Include a dye in the PCR reaction mix that fluoresces when it binds double-stranded DNA, e.g. an intercalating dye such as SYBR Green

Question 31

Describe how labelling probes with fluorescent tags allows them to be detected

Answer 31

Label a probe in the PCR that only fluoresces when it is incorporated in the PCR product, e.g.
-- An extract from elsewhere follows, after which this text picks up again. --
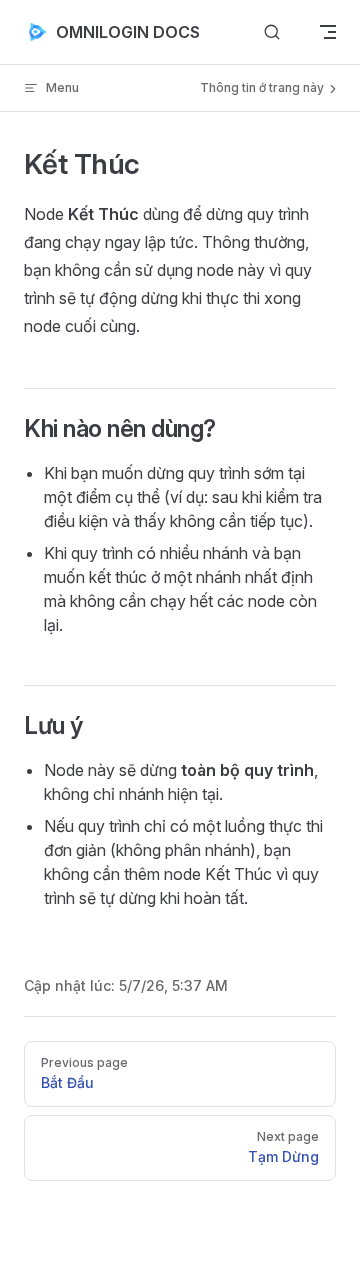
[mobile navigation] (328, 32)
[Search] (272, 32)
TaqMan

Question 32

What are intercalating dyes?

Answer 32

Intercalating dyes are so-called because they bind between the stacked DNA base pairs

Question 33

What is qPCR used for?

Answer 33

qPCR is used to independently confirm differences in RNA levels between samples

Question 34

Why is qPCR a better method to use than probe binding?

Answer 34

Probe binding is noisy and differences can be detected that are not real, especially where differences are small (<2-fold)

Question 35

What are the pros and cons of using qPCR?

Answer 35

RNA-Seq is a more accurate measure of RNA transcript abundance, it is more reproducible and works over a wider range of concentrations…..but it is more expensive

Question 36

What enables us to carry out GWAS?

Answer 36

Genome-wide Association Studies are only possible because we can genotype large numbers of SNPs in large numbers of subjects

Question 37

How are large numbers of SNPs genotyped?

Answer 37

This is possible by using microarrays that hybridise with genomic DNA adjacent to SNPs (rather than RNA transcripts)

Question 38

How are the SNPs detected in SNP microarrays?

Answer 38

The SNP is then extended by one base that is fluorescently labelled and detected using a high definition scanner

Question 39

What does a spot contain?

Answer 39

In a spot there are lots of copies of the same single-stranded oligonucleotide – a “probe”

Question 40

What is a probe used for?

Answer 40

Each probe is for genotyping one SNP

Question 41

What is an oligonucleotide?

Answer 41

a single stranded piece of DNA approximately 20-30 nucleotides long

Question 42

How are SNP Genotypes translated by software?

Answer 42

Software translates the three different colour signals for each probe into genotypes (homo- and heterozygous)
A few SNPs are reviewed by hand (<50) but most are not

Question 43

What are copy number variants?

Answer 43

Typically defined as sequences greater than 1kb that have different copy numbers in different people

Question 44

How often do copy number variants occur in the genome?

Answer 44

> 2000 identified
10kb-5000kb
repeated/absent
~12% genome = CNV

Question 45

How many copy number variants copies are present in most individuals?

Answer 45

Most people have 2 copies of these CNVs (one from each parent), some have 1 or none or several <5 or 10 copies.
More common than SNPs

Question 46

How often do structural variants occur?

Answer 46

Lots of versions of structural variants which can also be copy number variants

Question 47

How does array comparative genomic hybridisation allow us to see visualise the results?

Answer 47

The output of the scanning process is the log of the ratio of the fluorescence intensities for each spot – usually this is 0 as there are equal amounts of red and green signal.